*Exercise goal*
Copy the listing below word for word, starting at the line that contains "The width and" and ending at the line that contains "tap(273, 516)". Leave the pictures out of your copy.

*Input for this task*
Start

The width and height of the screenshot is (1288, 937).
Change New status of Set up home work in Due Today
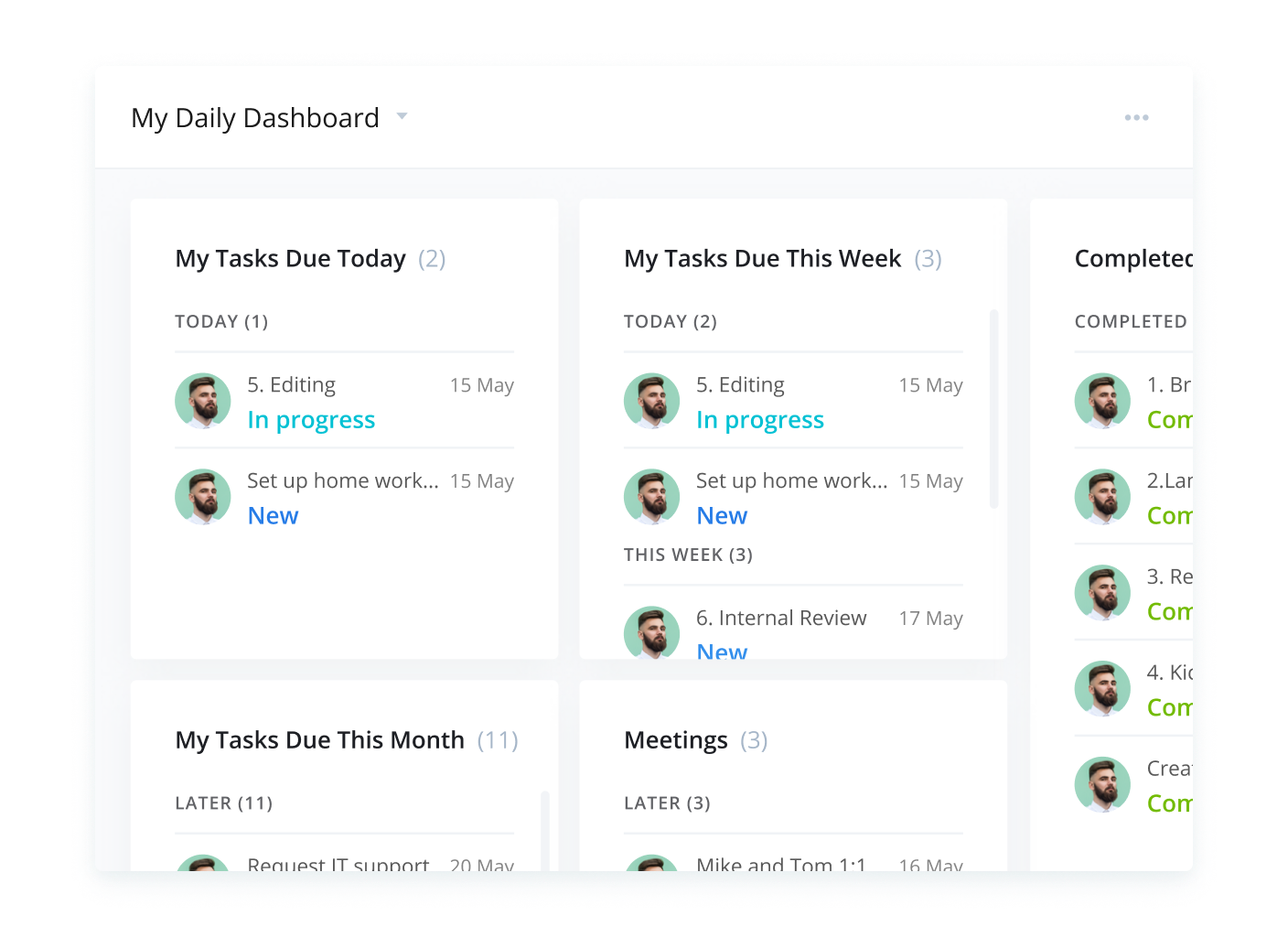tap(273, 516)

End
Start

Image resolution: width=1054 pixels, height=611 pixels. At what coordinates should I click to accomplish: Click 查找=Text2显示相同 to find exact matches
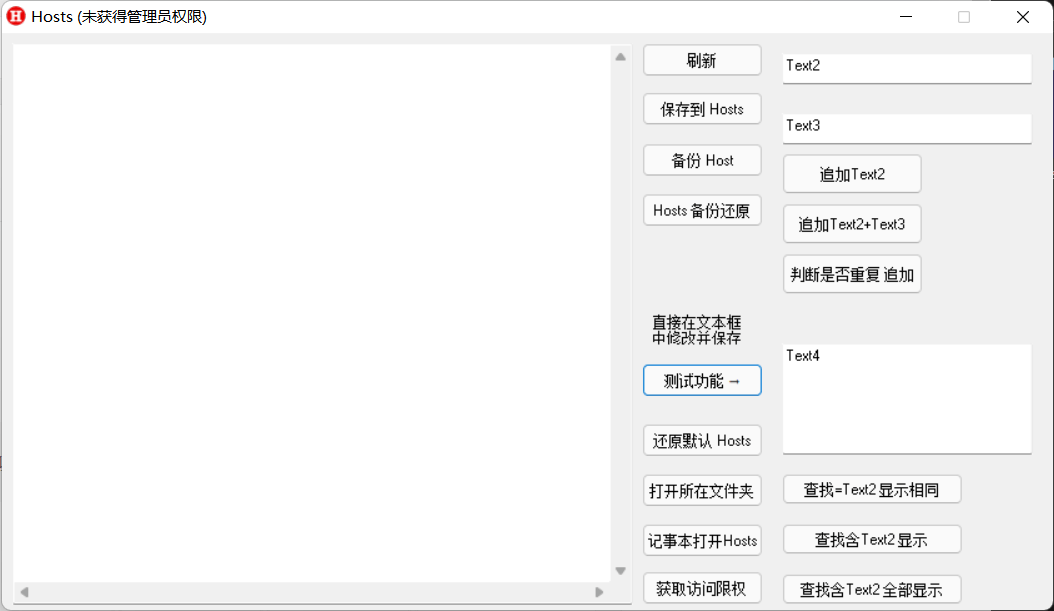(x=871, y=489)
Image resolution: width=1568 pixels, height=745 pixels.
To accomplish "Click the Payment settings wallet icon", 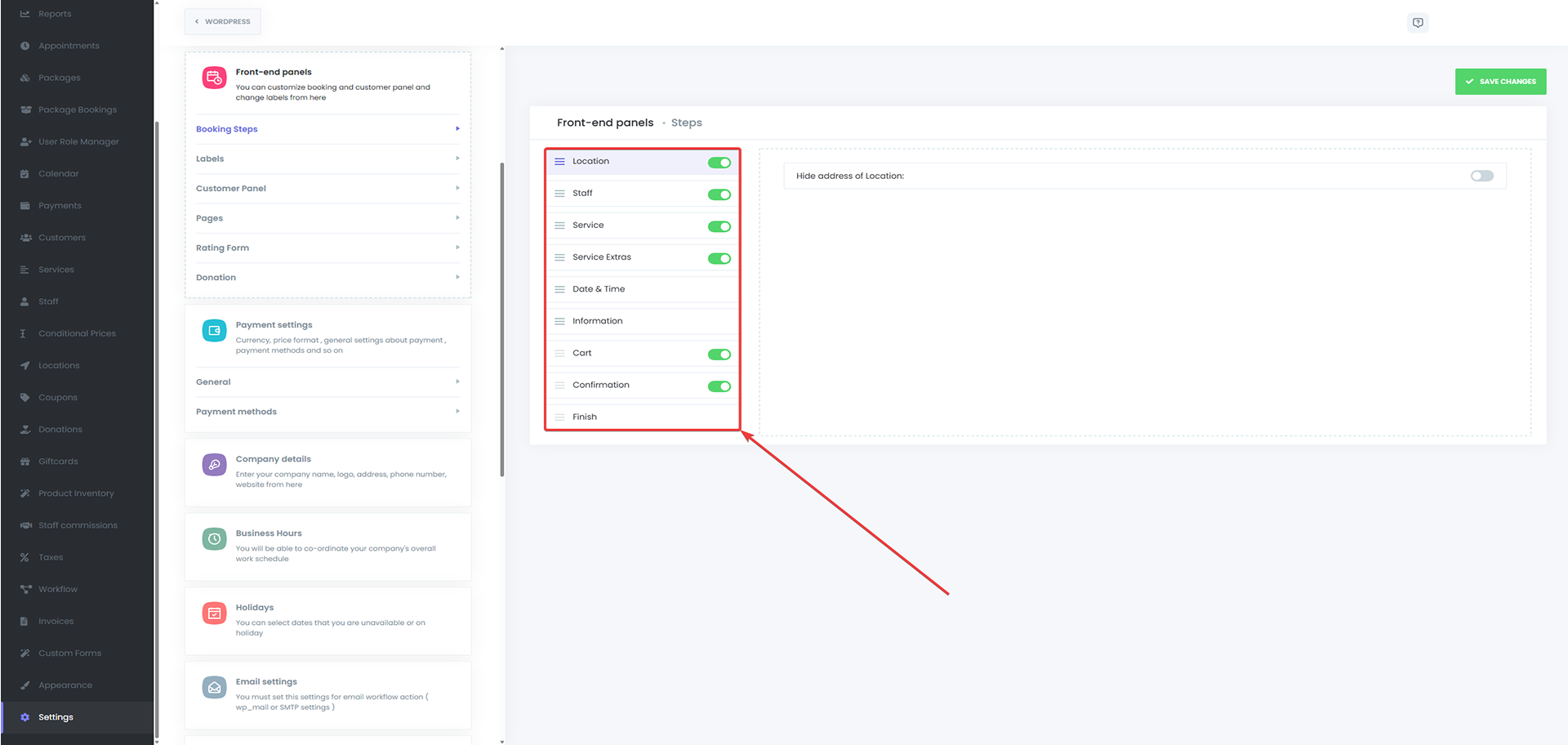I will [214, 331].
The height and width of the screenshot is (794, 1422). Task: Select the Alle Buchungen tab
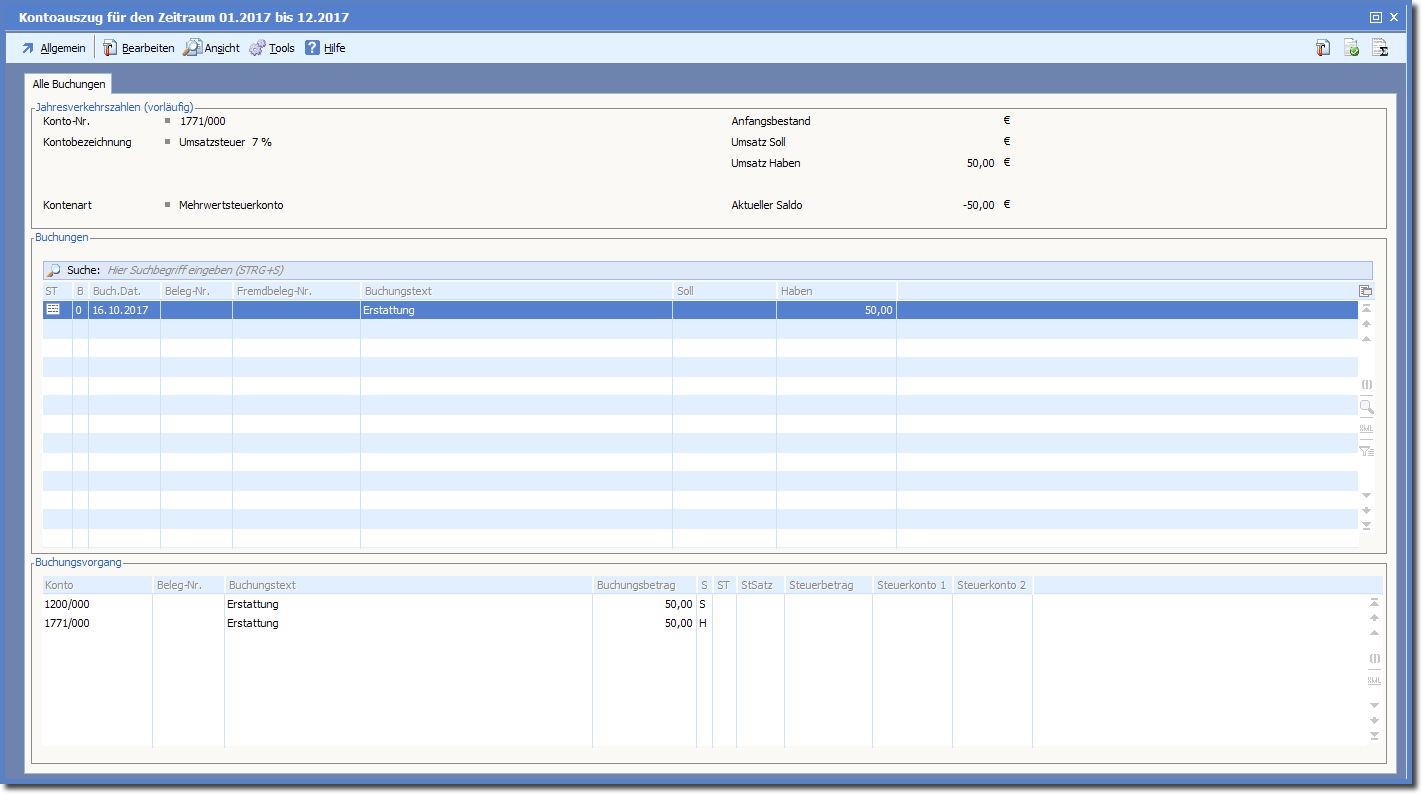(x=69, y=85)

End

*Answer to this problem*
The width and height of the screenshot is (1288, 937).
Change New status of Set up home work in Due Today
tap(273, 516)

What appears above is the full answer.